As the media obsession over WikiLeaks founder Julian Assange chugs on, the public has been treated to a daily deluge of articles analyzing the most trifling minutia of his personal life. Journalists have scoured the archives of Assange's online dating profiles, scored blockbuster interviews with his love-struck interns, and documented the evolution of his hairstyles throughout the years via slideshows.
But despite all of this, the media has yet to come to a consensus on one question: Who or what does Julian Assange remind us of? Numerous comparisons have been made (is he Jason Bourne? Is he a James Bond villain?), but not all of them have stuck. Here is a list of the top ten worst Assange metaphors we've come across:
1. Assange is the “Scarlet Pimpernel” of cyberspace: “[A] vagabond warrior wreathed in deadly cool. Give him a sombrero and replace his BlackBerry with a smoking carbine, and it isn't hard to imagine him holed up in the hills with the wrote William Langley in The Telegraph.
2. Assange is a benevolent celestial being here to rescue civilization. “Under the studio lights, he can seem—with his spectral white hair, pallid skin, cool eyes, and expansive forehead—like a rail-thin being who has rocketed to Earth to deliver humanity some hidden truth. This impression is magnified by his rigid demeanor and his baritone voice, which he deploys slowly, at low volume,” wrote Mark Hosenball at Reuters.
3. Assange is Ned Kelly, the legendary Australian bushwhacker of yore: “Like the 19th-century outlaw, the 21st-century incarnation has his hideouts, sympathisers and accomplices. In the digital age, though, the weapon is a website; the bullets, information. The problem for today's enforcers is that it is not at all clear if it's actually illegal for Assange to shoot,” wrote Bryce Lowry.
4. Assange is Carmen Sandiego, the slippery fictional villainess and star of a series of educational video games: “WikiLeaks leader Julian Assange has become our modern-day Carmen San Diego. Without the game show,” wrote Sam Sanders at the Washington Post.

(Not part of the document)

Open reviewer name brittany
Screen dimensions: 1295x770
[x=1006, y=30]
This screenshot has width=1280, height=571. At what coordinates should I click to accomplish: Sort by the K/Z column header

5. Assange is Job, of the Old Testament: “Assange is either a modern-day Job or there is an orchestrated campaign (presumably) by the U.S. government to compel his Web site to desist in its publication of classified U.S. government documents and diplomatic cables,” wrote Ivan Eland at the L.A. Progressive.
6. Assange is a “civilian porn star”: “Are allegations of sexual misconduct involving two different women in Stockholm turning Julian Assange into a new kind of celebrity pin-up? Is the WikiLeaks founder now a civilian porn star?” wrote Tracy Quan at The Daily Beast.
7. Assange is Toto from The Wizard of Oz: “Assange is the Toto to our Dorothy, the one brave enough to pull back the curtain and show the world the wizard isn't there,” wrote Stephen Blackwell at Death and Taxes. Really.
8. Assange is Neo from the Matrix. No wait, he's a guardian angel. No, scratch that, he's a Greek God: “We like to think that someday, after he has passed on in the fullness of time, he will become a kind of guardian angel for hackers, or perhaps the Greek God of Cyberspace with His Golden Board, forever surfing the web,” wrote noted Holocaust denier and WikiLeaks employee Israel Shamir at CounterPunch.
9. Assange is a neocon sleeper agent: “Maybe Assange, when he has time for some fresh conspiracy theorizing, can look into the possibility that neocons have implanted electrodes in his brain,” wrote Robert Wright at the New York Times.
10. Assange is Harry Potter (but with legal counsel): “And when Assange was on the run, as he was for some time, staying with friends and presumably in hotel rooms, biding his time, plotting his next move, doubtless eating a lot of takeout, I kept thinking of Harry and Hermione, apparating to various places of exile and wandering through forests protected by spells that would render them invisible from Voldemort. Except that exile wasn't a permanent solution for them, just as it wasn't for Assange, who, unlike Harry and Hermione, at least has lawyers to present his case for him,” wrote Liza Mundy at Slate.